GWが終わりまた同じ学校生活が始まった。






夏も本番を迎え、蒸し暑くなってくる。








いつもの授業に、清掃、そして帰宅の時、鬼輝は3人に記憶のことについて話した。








「聞いて欲しいことがあるんだけど……私、記憶を取り戻したいの。」







「!!ほんと!」






「うん」








「良かった!」









「やっとこの時が来たな。俺達もキキに記憶を取り戻して欲しかったんだ」










「そうなんだ。じゃぁさ、私は何をしてた人なの?」









「キキはね!私たちのお、」








「お?」









「お、。あれ?声が出ない」








「何してんの!私から言うねキキはお、」







「心花まで何してんだよ」









「ちがう」





「私達はふざけてない。でも、声が出ないの」









「「?えっ!」」












全てのことを桃音と朴に話すと2人からは衝撃的なことを言われた。








龍の呪いとして、記憶を奪うのと王だったということは言えないようになっていた。






つまり、鬼輝が王様だったことは誰も口にすることが出来ないのだ。








でも、記憶を取り戻せない訳では無い。







方法はひとつ。








自力で思い出すのだ。









「それじゃ、私達は何も出来ないじゃないですか」







「いや、出来る」








「妖だということは言えるはずよ」








「……そうか」









「お願いだから順序よく話してね。パニックになられると誰も止められないわ」









「はい。」
















その日からは鬼輝が妖だということは隠したままで、記憶を取り戻すために思い出深いものをあたった。







一緒に通った中学校や、海。






洋服や、お面を。








でも何一つ思い出すことが出来なかった。








そんな日。







3人はあの日からずっとパトロールをしていた。







そして今日はやけに妖怪が多い。






それも危害を加えるヤツらがウジャウジャいる。








1匹1匹倒していると道路の角から人影が近ずいてきた。







3人はそれに気づかず、戦い続けていると後ろから悲鳴が聞こえた。







振り向くと、腰を抜かしていたのはパジャマ姿の鬼輝だった。







「な、なに!」






「……」







「(お面つけるの忘れてた)」







3人はおめんを付けておらず顔が丸出し。







「もしかしてだけど……希音、小花、心音?」








「つ……!にげよ」





「うん」





「おう」









「まって!きゃ!」












3人に気を取られ、足元には大きな目の取れた妖怪がへばりついていた。








黒い靄が鬼輝の足を飲み込んでいく。







驚きのあまり尻もちをついてしまい、鬼輝の周りには妖怪だらけだった。








その場から逃げようとしていた3人も、Uターンし、妖怪を祓った。











「……3人って」









「うん、」










「隠しててごめん」










「全部話すね……」











4人は鬼輝の家に向かった。












家に着いたあとも沈黙が続き、初めに破ったのは希音だった。











「鬼輝……俺たち3人は妖だ。

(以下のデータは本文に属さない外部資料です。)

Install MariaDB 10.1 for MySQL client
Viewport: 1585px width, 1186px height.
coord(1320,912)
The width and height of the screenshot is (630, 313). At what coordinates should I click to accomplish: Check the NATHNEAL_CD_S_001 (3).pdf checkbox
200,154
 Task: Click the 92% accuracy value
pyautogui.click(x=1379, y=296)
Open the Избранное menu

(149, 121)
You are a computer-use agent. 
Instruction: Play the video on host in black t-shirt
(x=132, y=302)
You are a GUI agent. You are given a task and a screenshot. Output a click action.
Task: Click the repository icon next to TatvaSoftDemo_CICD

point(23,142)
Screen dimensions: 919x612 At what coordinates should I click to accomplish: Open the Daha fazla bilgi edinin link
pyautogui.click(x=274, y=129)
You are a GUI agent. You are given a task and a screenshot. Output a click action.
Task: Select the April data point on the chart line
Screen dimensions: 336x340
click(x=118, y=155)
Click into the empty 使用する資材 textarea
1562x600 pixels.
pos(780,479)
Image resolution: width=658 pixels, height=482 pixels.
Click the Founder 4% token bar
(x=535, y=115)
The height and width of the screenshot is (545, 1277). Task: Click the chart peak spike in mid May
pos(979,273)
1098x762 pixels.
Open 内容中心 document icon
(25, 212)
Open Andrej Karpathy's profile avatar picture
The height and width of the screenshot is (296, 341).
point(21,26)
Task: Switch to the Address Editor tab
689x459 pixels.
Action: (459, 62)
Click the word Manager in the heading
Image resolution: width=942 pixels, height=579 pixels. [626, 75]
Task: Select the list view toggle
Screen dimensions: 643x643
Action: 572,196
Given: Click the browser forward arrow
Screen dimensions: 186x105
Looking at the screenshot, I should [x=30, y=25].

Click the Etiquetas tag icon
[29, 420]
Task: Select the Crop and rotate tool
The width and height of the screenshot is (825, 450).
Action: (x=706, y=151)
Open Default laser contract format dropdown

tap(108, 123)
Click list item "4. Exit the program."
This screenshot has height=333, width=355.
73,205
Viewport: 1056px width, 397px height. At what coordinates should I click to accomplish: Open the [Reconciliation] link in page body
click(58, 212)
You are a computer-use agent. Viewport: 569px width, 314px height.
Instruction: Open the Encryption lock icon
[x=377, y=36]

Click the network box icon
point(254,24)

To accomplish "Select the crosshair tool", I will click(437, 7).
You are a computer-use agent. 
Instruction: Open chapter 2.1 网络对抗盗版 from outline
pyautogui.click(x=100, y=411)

俺は狐、心花は蛇、心音は猫。」








「さっきは、パトロールをしてたの。私たちにとってかけがえのない人がしてたから」









「そして……キキ……妖なの」







「……は?何を言ってるの」








「……本当の事だよ」









「っ、ごめん、頭の整理がつかないから今日は帰って」














3人が帰ったあと、1人夜空を見上げた。






まだ自分が妖だと、受け入れられない。